А Пьер-Батист Розуа, весело посвистывая, покатил в полицейском автомобиле на север, в Нормандию, довольный тем, что достиг своей цели и проведет зиму в родной тюрьме в Пон-л'Эвеке.
Покачивая головой, наблюдал Бродекен из своего окна за машиной, пока та не скрылась в облаке пыли. Что отпетый преступник, за которым полиция тщетно охотилась полтора года, добровольно сделал признание, которого у него никто не требовал и которому никто вначале не хотел даже верить, - нет, в голове простого деревенского полицейского это не укладывалось.
Хотя в Монтежуре история Розуа скоро стала известна каждому младенцу, до больших городов она не докатилась. Правда, газеты департамента поместили фотографию префекта, а утренняя пероннская газета даже опубликовала взятое у него интервью, однако центральная пресса никак не прореагировала на случившееся. Зато в Монтежуре тема эта долго оставалась злободневной и все спрашивали Бродекена: «Ну как там, Клаудиус? Был уже процесс?

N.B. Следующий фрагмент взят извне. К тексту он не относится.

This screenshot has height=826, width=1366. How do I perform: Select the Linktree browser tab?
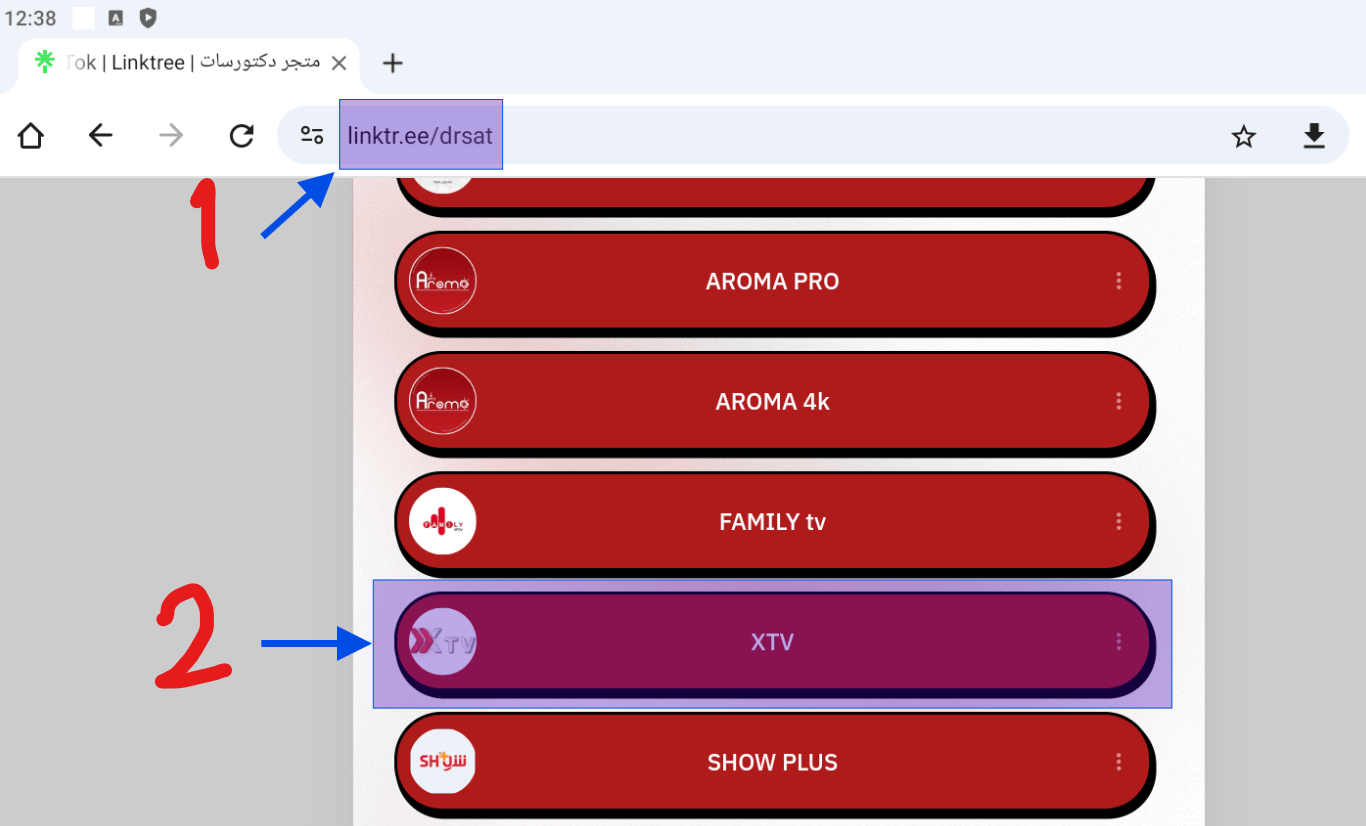190,63
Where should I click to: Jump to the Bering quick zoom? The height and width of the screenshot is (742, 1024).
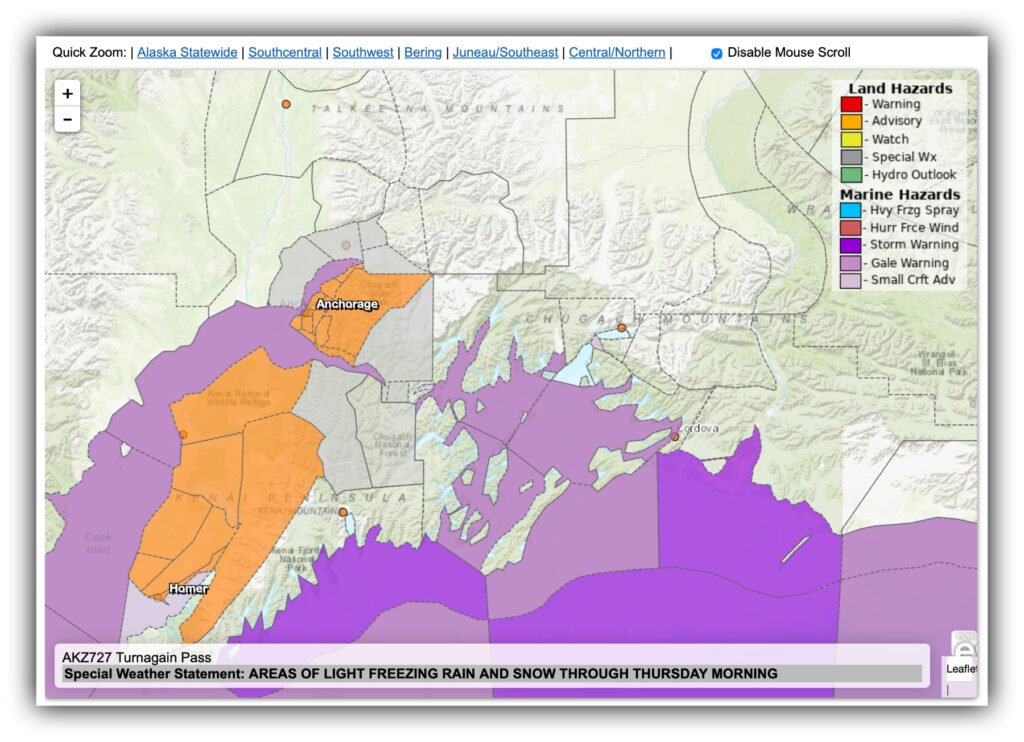point(423,53)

Нашлись у старика смягчающие обстоятельства, или его ждет гильотина?»
Итак, община требовала у префекта информации, и он день за днем просматривал половину выходящих во Франции газет, но в них ничего не сообщали о деле Розуа.
Тогда Бродекен обратился в прокуратуру Перонна с просьбой выяснить в официальном порядке, чем кончилась вся эта история. Не получив ответа, он снова сел за свою дряхлую пишущую машинку и отстукал письмо прокурору Пон-л'Эвека, прося сообщить, как обстоит дело по обвинению Пьера-Батиста Розуа в двойном убийстве. Ответ произвел в Монтежуре действие разорвавшейся бомбы: «Дело против вышеназванного прекращено. Доказано, что никакого отношения к упомянутым убийствам он не имеет. Действительные убийцы супругов Пеллегрин уже арестованы в Швейцарии и в ближайшее время будут выданы французским властям. Что касается Розуа, то он за дезинформацию властей, бродяжничество и ограбление приговорен с учетом смягчающих обстоятельств к пяти месяцам лишения свободы. Приговор вступил в законную силу, и в настоящее время осужденный уже отбывает наказание в тюрьме Пон-л'Эвека.

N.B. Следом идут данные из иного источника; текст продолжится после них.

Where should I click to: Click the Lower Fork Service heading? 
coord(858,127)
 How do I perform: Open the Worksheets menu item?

Подлинное подписал Боту, прокурор».
Бродекен читал и перечитывал это письмо, не веря собственным глазам. Не может быть, чтобы человек с тысячью подробностей рассказал об убийстве, к которому он не имел никакого отношения. Нет, что-то здесь не так!
И тут скромный деревенский префект принял решение, послужившее толчком к самому громкому судебному скандалу в послевоенной Франции и принесшее мировую известность захолустному городку Пон-л'Эвеку. Впрочем, сам Бродекен ни о чем таком не подозревал, когда, решив докопаться до корней всего дела, отправился в Пон-л'Эвек и остановился в «Отель де Пари», прямо напротив тюрьмы.
Был уже поздний вечер, о делах думать не приходилось, и Бродекен спустился в ресторан поужинать. Из-за стены доносился оглушительный шум: по соседству слишком бурно веселилась какая-то пьяная компания. Один голос, перекрывавший все остальные, показался Бродекену знакомым, но он никак не мог вспомнить, кому этот голос принадлежит.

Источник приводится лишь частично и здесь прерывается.